━━━━━ DATA FOR PROCESSING ━━━━━

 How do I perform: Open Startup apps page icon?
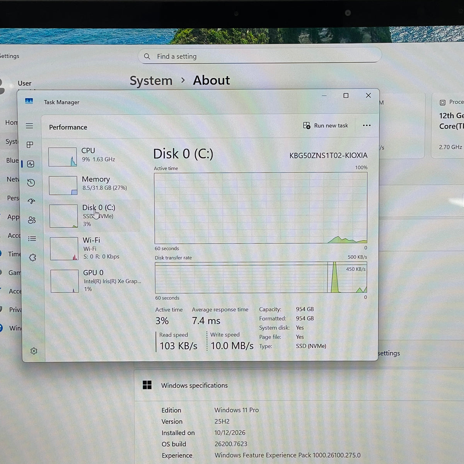(31, 201)
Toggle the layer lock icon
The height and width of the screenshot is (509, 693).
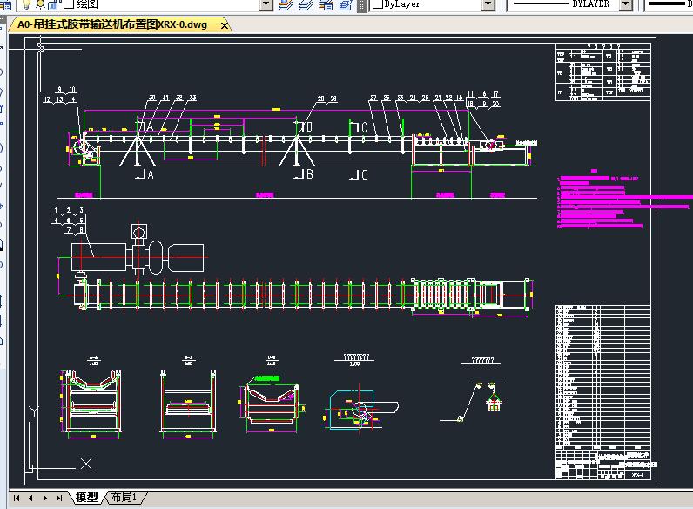[53, 4]
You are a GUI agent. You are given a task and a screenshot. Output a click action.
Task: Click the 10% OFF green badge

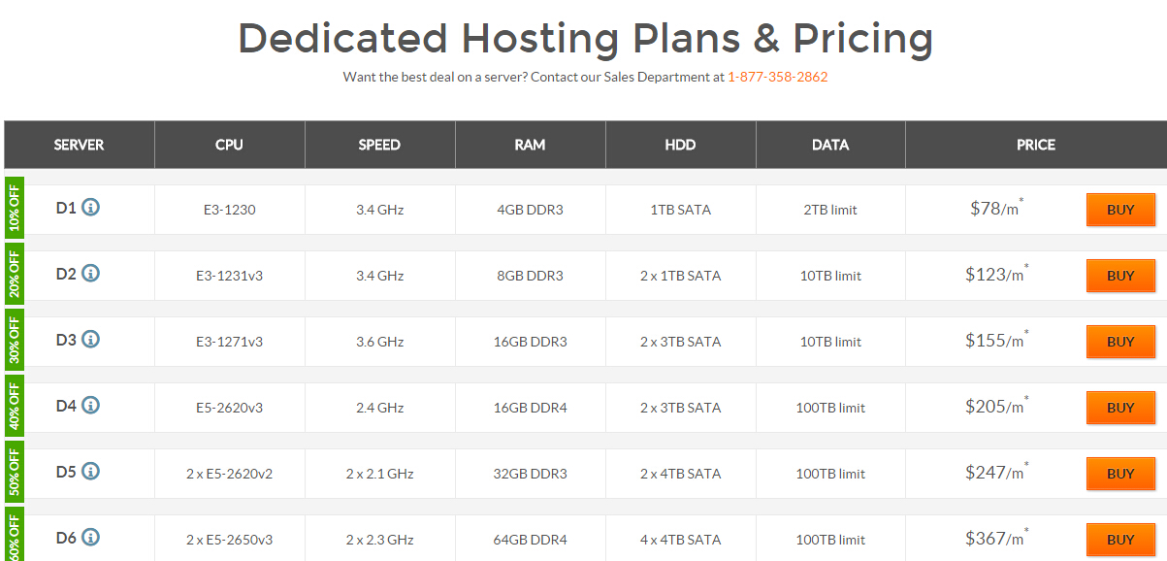[14, 207]
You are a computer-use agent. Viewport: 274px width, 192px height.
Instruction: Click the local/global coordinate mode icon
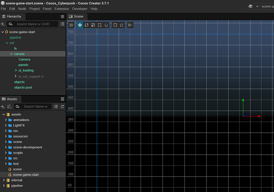click(122, 25)
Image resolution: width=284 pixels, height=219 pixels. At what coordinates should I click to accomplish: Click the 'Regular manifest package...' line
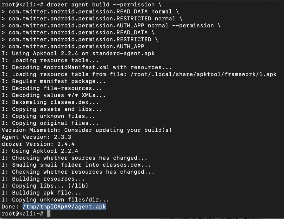[54, 81]
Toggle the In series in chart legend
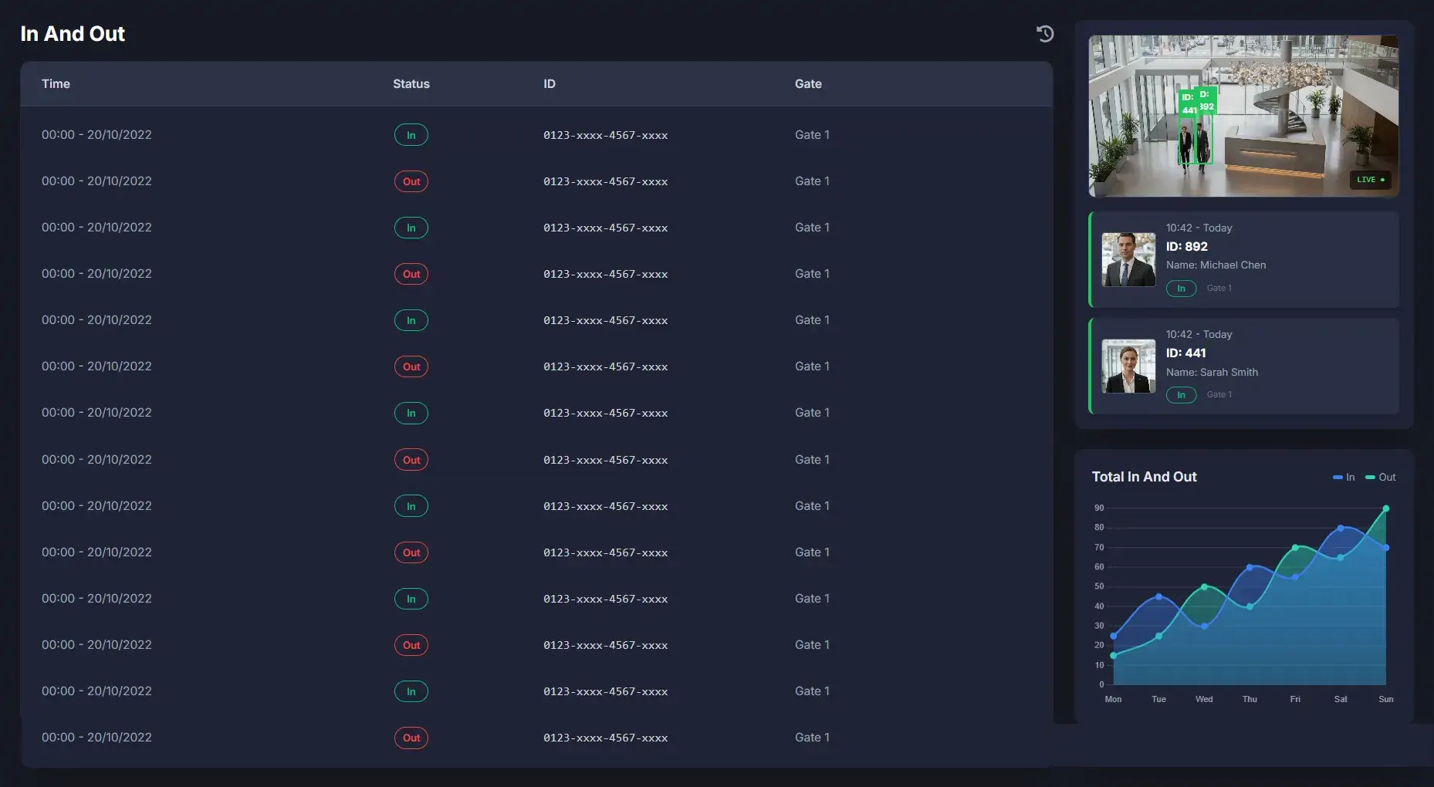 (x=1344, y=477)
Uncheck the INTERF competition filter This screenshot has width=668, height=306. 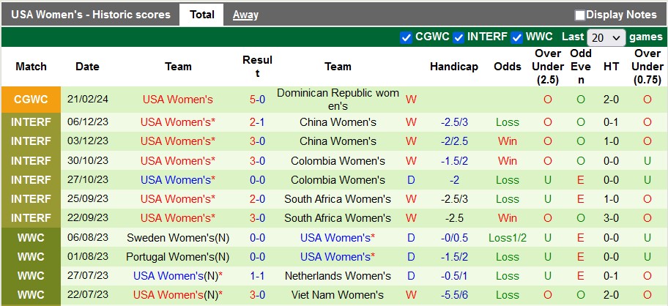point(459,37)
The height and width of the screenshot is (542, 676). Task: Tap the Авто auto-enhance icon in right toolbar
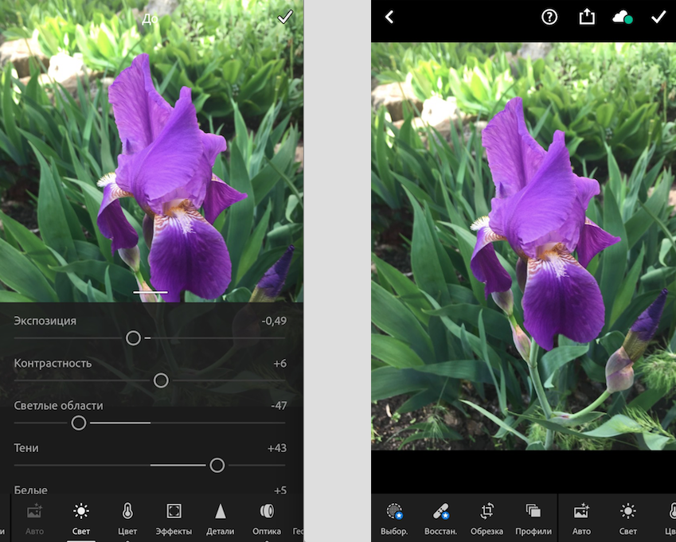click(581, 513)
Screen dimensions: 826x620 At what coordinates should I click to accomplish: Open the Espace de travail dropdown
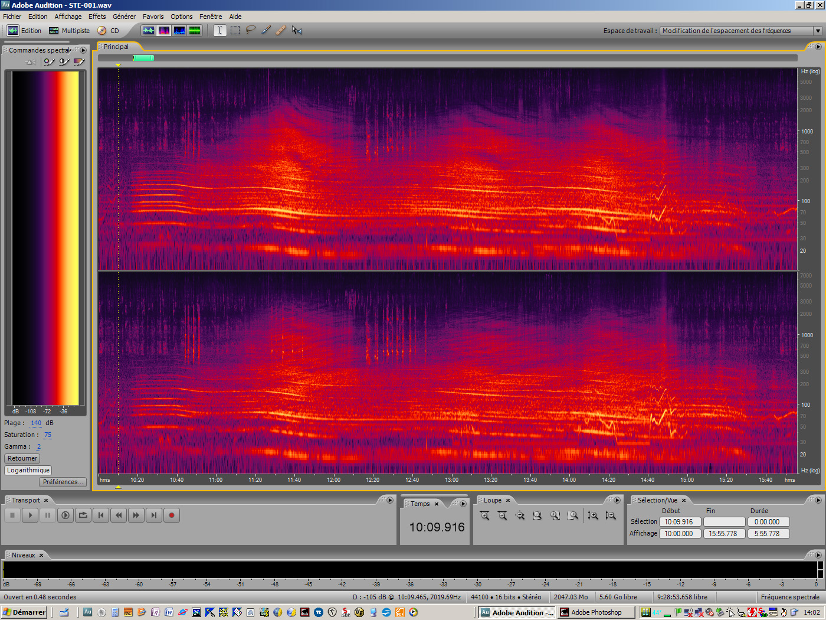pos(818,31)
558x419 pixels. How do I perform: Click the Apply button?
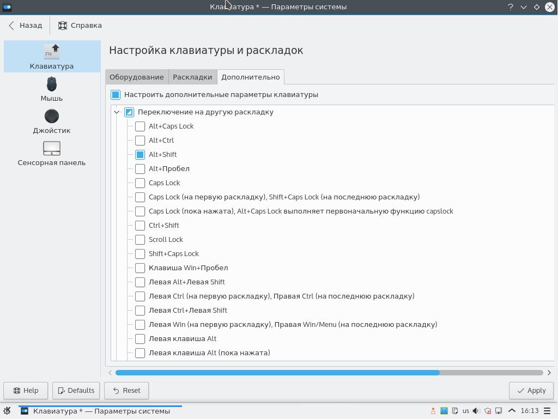coord(531,390)
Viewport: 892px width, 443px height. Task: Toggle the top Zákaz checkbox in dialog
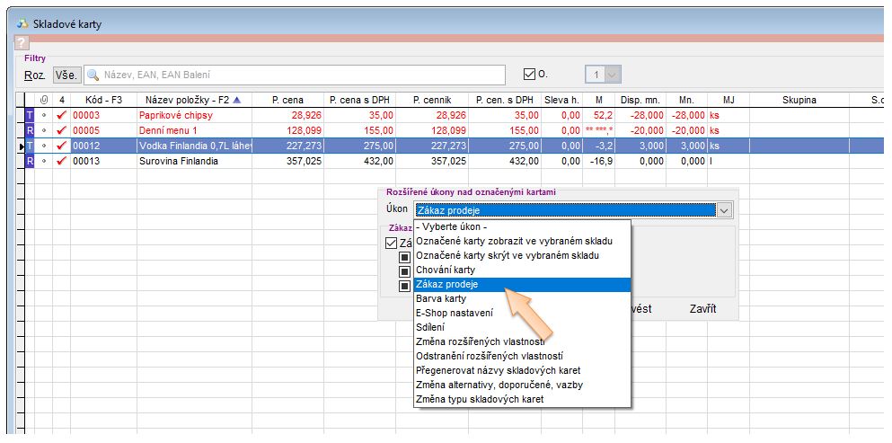[391, 243]
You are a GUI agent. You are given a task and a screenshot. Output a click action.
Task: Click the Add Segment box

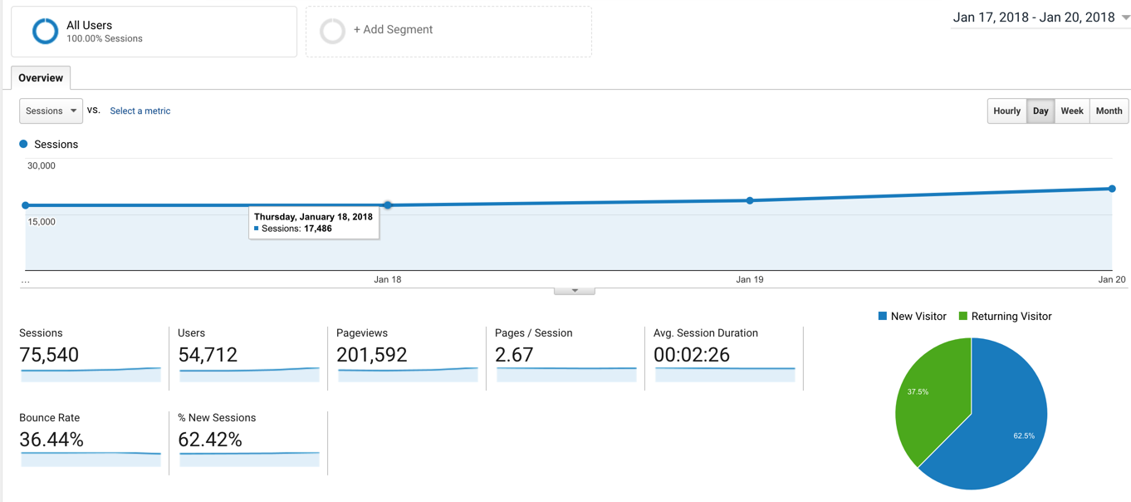448,32
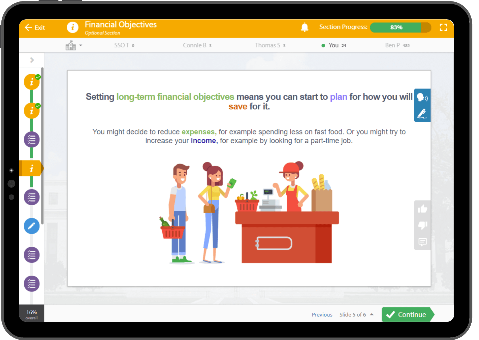Click the notification bell icon
This screenshot has width=479, height=340.
304,27
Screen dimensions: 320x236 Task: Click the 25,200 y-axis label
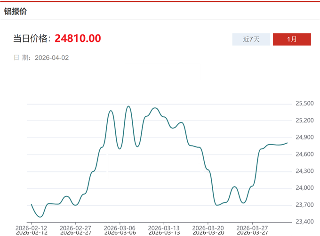tap(304, 121)
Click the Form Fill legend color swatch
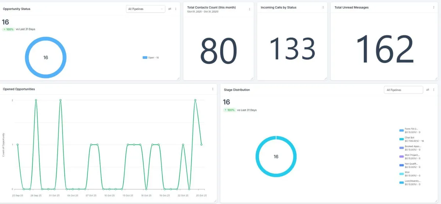Screen dimensions: 441x204 (401, 130)
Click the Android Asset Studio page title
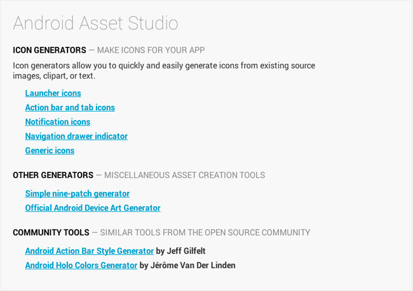Image resolution: width=413 pixels, height=291 pixels. click(95, 23)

━━━━━

* **THE PROBLEM**: All lines from the one containing "The height and width of the screenshot is (542, 676)." through the end of the entries, both ends included, should be written out exactly, with no pictures.

* **SOLUTION**:
The height and width of the screenshot is (542, 676). Task: Tap the Авто auto-enhance icon in right toolbar
click(581, 513)
Screen dimensions: 826x620 At what coordinates should I click to accomplish: Open the Espace de travail dropdown
pos(818,31)
558x419 pixels. How do I perform: Click the Apply button?
coord(531,390)
Viewport: 892px width, 443px height. Task: Toggle the top Zákaz checkbox in dialog
[391, 243]
You are a GUI agent. You are given a task and a screenshot. Output a click action.
Task: Click the Add Segment box

448,32
Click the notification bell icon
This screenshot has width=479, height=340.
304,27
Screen dimensions: 320x236 Task: Click the 25,200 y-axis label
tap(304, 121)
Click the Form Fill legend color swatch
Screen dimensions: 441x204 (401, 130)
Click the Android Asset Studio page title
Image resolution: width=413 pixels, height=291 pixels. click(95, 23)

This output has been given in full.